Phase II trials continue to test the safety of drugs or procedures, but also begin to look more closely at their effectiveness for particular types of cancer. These trials accrue somewhat larger numbers of participants, and may be located at more facilities. These trials may be “randomized”, meaning that different groups of participants are chosen by a computer, rather than by a doctor.
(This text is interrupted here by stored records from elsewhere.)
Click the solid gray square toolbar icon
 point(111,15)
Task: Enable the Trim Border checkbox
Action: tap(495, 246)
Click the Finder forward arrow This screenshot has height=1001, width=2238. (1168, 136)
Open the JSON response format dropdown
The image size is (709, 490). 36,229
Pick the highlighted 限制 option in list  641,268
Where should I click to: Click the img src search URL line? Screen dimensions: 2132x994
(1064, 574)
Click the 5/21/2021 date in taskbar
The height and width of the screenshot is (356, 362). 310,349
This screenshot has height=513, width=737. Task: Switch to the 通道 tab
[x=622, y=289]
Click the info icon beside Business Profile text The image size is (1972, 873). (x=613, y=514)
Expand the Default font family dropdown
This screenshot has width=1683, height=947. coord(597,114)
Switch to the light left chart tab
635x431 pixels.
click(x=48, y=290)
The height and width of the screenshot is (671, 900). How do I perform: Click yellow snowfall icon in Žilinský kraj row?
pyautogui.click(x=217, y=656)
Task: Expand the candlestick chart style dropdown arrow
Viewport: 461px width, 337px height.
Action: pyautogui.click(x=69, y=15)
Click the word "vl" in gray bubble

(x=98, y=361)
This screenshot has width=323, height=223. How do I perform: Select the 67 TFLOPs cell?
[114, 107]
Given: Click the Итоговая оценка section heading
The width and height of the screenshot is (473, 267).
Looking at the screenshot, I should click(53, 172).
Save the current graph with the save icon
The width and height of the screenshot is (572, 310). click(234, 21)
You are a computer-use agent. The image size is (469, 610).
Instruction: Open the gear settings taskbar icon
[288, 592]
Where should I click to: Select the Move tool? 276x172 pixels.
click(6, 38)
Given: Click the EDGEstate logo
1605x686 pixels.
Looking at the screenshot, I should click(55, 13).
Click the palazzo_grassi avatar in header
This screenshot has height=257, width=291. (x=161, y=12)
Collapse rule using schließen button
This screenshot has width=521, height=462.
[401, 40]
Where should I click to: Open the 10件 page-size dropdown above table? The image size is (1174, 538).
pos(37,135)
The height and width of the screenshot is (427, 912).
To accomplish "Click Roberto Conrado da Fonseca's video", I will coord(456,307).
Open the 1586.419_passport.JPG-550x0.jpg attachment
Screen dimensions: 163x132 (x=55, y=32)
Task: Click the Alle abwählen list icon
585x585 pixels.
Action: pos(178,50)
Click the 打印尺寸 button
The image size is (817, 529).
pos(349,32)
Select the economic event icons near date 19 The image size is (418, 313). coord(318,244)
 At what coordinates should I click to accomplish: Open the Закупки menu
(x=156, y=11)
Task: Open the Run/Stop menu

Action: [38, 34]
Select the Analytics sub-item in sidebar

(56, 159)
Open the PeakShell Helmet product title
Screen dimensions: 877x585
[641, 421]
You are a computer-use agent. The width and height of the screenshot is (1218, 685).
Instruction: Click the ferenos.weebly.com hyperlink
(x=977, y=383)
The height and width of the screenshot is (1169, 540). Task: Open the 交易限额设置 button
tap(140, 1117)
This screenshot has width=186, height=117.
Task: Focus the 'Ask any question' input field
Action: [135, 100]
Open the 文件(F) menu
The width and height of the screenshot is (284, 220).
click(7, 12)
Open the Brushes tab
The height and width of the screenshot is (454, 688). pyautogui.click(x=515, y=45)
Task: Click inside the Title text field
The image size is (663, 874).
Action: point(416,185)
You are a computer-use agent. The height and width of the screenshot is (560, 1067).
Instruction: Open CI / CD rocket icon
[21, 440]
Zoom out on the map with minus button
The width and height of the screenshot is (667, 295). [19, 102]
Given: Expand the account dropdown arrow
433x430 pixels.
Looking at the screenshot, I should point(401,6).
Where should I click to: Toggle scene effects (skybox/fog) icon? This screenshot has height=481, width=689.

Phase III trials compare promising new drugs or procedures with the current standard of treatment. Large numbers of participants from widespread areas are accrued for these trials, and receive either the new treatment or the standard treatment. One of the primary goals of Phase III trials is to determine whether cancer is reduced or slowed by the drugs, how long patients remain stable without progression of disease and how treatment with the drug affects the patient’s quality of life.